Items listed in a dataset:
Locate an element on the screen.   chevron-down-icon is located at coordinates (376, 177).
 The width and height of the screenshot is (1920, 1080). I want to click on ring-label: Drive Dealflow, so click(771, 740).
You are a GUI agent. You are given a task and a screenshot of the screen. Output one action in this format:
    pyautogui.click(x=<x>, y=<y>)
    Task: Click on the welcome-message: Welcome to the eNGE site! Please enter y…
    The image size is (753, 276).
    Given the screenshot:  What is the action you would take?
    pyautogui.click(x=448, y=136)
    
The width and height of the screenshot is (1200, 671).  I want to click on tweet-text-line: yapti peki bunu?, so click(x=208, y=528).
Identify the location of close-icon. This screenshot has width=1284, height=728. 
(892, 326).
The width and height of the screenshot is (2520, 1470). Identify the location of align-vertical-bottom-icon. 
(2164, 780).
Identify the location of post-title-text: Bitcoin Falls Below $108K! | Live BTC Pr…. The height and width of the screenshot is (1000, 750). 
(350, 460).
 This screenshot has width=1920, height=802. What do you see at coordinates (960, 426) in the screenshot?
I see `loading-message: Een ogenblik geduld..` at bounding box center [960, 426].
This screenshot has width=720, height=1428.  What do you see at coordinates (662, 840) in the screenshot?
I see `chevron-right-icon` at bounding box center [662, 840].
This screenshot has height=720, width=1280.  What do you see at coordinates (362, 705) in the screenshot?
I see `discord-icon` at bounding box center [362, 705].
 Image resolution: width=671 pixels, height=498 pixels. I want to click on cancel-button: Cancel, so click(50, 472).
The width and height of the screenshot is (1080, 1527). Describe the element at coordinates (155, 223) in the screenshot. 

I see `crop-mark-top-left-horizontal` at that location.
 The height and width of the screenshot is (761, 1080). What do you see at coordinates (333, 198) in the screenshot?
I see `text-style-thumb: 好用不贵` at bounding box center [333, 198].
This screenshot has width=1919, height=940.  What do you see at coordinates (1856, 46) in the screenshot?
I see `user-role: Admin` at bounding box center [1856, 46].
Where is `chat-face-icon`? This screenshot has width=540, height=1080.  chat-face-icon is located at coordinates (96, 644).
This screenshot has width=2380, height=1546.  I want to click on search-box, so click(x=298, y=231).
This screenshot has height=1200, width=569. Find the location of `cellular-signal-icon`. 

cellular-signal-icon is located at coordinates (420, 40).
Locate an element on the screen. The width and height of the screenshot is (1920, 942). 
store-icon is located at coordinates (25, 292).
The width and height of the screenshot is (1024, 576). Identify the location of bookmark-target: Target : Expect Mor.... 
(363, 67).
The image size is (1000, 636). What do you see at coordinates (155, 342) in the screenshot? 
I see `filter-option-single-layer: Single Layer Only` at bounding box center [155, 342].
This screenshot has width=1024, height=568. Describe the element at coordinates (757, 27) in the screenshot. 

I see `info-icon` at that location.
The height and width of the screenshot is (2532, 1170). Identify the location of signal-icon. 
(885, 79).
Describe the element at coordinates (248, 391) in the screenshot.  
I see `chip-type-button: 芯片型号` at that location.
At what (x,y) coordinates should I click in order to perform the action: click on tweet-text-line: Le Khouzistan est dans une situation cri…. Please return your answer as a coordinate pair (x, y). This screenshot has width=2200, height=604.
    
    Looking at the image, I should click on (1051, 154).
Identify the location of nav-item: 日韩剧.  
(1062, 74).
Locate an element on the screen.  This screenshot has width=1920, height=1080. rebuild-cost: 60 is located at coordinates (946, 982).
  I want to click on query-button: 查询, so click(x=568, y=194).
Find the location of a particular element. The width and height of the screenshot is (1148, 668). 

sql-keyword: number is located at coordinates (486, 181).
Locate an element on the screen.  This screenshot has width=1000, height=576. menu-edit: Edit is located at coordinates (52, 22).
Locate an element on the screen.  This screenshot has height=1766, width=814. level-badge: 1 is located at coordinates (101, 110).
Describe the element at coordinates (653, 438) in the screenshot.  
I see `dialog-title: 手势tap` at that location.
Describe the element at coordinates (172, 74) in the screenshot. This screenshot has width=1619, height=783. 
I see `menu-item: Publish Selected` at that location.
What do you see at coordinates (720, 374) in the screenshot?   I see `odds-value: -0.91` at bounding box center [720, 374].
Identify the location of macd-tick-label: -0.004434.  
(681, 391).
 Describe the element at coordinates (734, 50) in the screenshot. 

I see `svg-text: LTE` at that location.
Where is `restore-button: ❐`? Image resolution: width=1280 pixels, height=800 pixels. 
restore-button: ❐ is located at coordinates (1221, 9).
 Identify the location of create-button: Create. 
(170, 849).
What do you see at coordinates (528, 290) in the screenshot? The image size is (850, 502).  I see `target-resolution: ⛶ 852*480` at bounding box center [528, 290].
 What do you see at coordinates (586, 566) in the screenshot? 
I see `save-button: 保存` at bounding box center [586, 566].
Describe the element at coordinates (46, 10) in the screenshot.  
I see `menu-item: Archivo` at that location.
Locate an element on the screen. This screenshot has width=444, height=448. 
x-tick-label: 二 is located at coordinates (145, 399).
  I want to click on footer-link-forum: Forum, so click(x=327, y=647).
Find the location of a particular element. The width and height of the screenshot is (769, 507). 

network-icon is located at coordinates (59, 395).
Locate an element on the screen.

• Task objective
Copy all of the records above verbatim, line for line.

• Expected output
Locate an element on the screen.   chevron-down-icon is located at coordinates (376, 177).
 The width and height of the screenshot is (1920, 1080). I want to click on ring-label: Drive Dealflow, so click(771, 740).
You are a GUI agent. You are given a task and a screenshot of the screen. Output one action in this format:
    pyautogui.click(x=<x>, y=<y>)
    Task: Click on the welcome-message: Welcome to the eNGE site! Please enter y…
    The image size is (753, 276).
    Given the screenshot:  What is the action you would take?
    pyautogui.click(x=448, y=136)
    
The width and height of the screenshot is (1200, 671).  I want to click on tweet-text-line: yapti peki bunu?, so click(x=208, y=528).
Identify the location of close-icon. This screenshot has width=1284, height=728. 
(892, 326).
The width and height of the screenshot is (2520, 1470). Identify the location of align-vertical-bottom-icon. 
(2164, 780).
Identify the location of post-title-text: Bitcoin Falls Below $108K! | Live BTC Pr…. The height and width of the screenshot is (1000, 750). 
(350, 460).
 This screenshot has width=1920, height=802. What do you see at coordinates (960, 426) in the screenshot?
I see `loading-message: Een ogenblik geduld..` at bounding box center [960, 426].
This screenshot has width=720, height=1428.  What do you see at coordinates (662, 840) in the screenshot?
I see `chevron-right-icon` at bounding box center [662, 840].
This screenshot has height=720, width=1280.  What do you see at coordinates (362, 705) in the screenshot?
I see `discord-icon` at bounding box center [362, 705].
 Image resolution: width=671 pixels, height=498 pixels. I want to click on cancel-button: Cancel, so click(50, 472).
The width and height of the screenshot is (1080, 1527). Describe the element at coordinates (155, 223) in the screenshot. 

I see `crop-mark-top-left-horizontal` at that location.
 The height and width of the screenshot is (761, 1080). What do you see at coordinates (333, 198) in the screenshot?
I see `text-style-thumb: 好用不贵` at bounding box center [333, 198].
This screenshot has width=1919, height=940.  What do you see at coordinates (1856, 46) in the screenshot?
I see `user-role: Admin` at bounding box center [1856, 46].
Where is `chat-face-icon`? This screenshot has width=540, height=1080.  chat-face-icon is located at coordinates (96, 644).
This screenshot has width=2380, height=1546.  I want to click on search-box, so click(x=298, y=231).
This screenshot has height=1200, width=569. Find the location of `cellular-signal-icon`. 

cellular-signal-icon is located at coordinates (420, 40).
Locate an element on the screen. The width and height of the screenshot is (1920, 942). 
store-icon is located at coordinates (25, 292).
The width and height of the screenshot is (1024, 576). Identify the location of bookmark-target: Target : Expect Mor.... 
(363, 67).
The image size is (1000, 636). What do you see at coordinates (155, 342) in the screenshot? 
I see `filter-option-single-layer: Single Layer Only` at bounding box center [155, 342].
This screenshot has width=1024, height=568. Describe the element at coordinates (757, 27) in the screenshot. 

I see `info-icon` at that location.
The height and width of the screenshot is (2532, 1170). Identify the location of signal-icon. 
(885, 79).
Describe the element at coordinates (248, 391) in the screenshot.  
I see `chip-type-button: 芯片型号` at that location.
At what (x,y) coordinates should I click in order to perform the action: click on tweet-text-line: Le Khouzistan est dans une situation cri…. Please return your answer as a coordinate pair (x, y). This screenshot has width=2200, height=604.
    
    Looking at the image, I should click on (1051, 154).
Identify the location of nav-item: 日韩剧.  
(1062, 74).
Locate an element on the screen.  This screenshot has width=1920, height=1080. rebuild-cost: 60 is located at coordinates (946, 982).
  I want to click on query-button: 查询, so click(x=568, y=194).
Find the location of a particular element. The width and height of the screenshot is (1148, 668). 

sql-keyword: number is located at coordinates (486, 181).
Locate an element on the screen.  This screenshot has width=1000, height=576. menu-edit: Edit is located at coordinates (52, 22).
Locate an element on the screen.  This screenshot has height=1766, width=814. level-badge: 1 is located at coordinates (101, 110).
Describe the element at coordinates (653, 438) in the screenshot.  
I see `dialog-title: 手势tap` at that location.
Describe the element at coordinates (172, 74) in the screenshot. This screenshot has width=1619, height=783. 
I see `menu-item: Publish Selected` at that location.
What do you see at coordinates (720, 374) in the screenshot?   I see `odds-value: -0.91` at bounding box center [720, 374].
Identify the location of macd-tick-label: -0.004434.  
(681, 391).
 Describe the element at coordinates (734, 50) in the screenshot. 

I see `svg-text: LTE` at that location.
Where is `restore-button: ❐`? Image resolution: width=1280 pixels, height=800 pixels. 
restore-button: ❐ is located at coordinates (1221, 9).
 Identify the location of create-button: Create. 
(170, 849).
What do you see at coordinates (528, 290) in the screenshot? The image size is (850, 502).  I see `target-resolution: ⛶ 852*480` at bounding box center [528, 290].
 What do you see at coordinates (586, 566) in the screenshot? 
I see `save-button: 保存` at bounding box center [586, 566].
Describe the element at coordinates (46, 10) in the screenshot.  
I see `menu-item: Archivo` at that location.
Locate an element on the screen. This screenshot has width=444, height=448. 
x-tick-label: 二 is located at coordinates (145, 399).
  I want to click on footer-link-forum: Forum, so click(x=327, y=647).
Find the location of a particular element. The width and height of the screenshot is (769, 507). 

network-icon is located at coordinates (59, 395).
Locate an element on the screen.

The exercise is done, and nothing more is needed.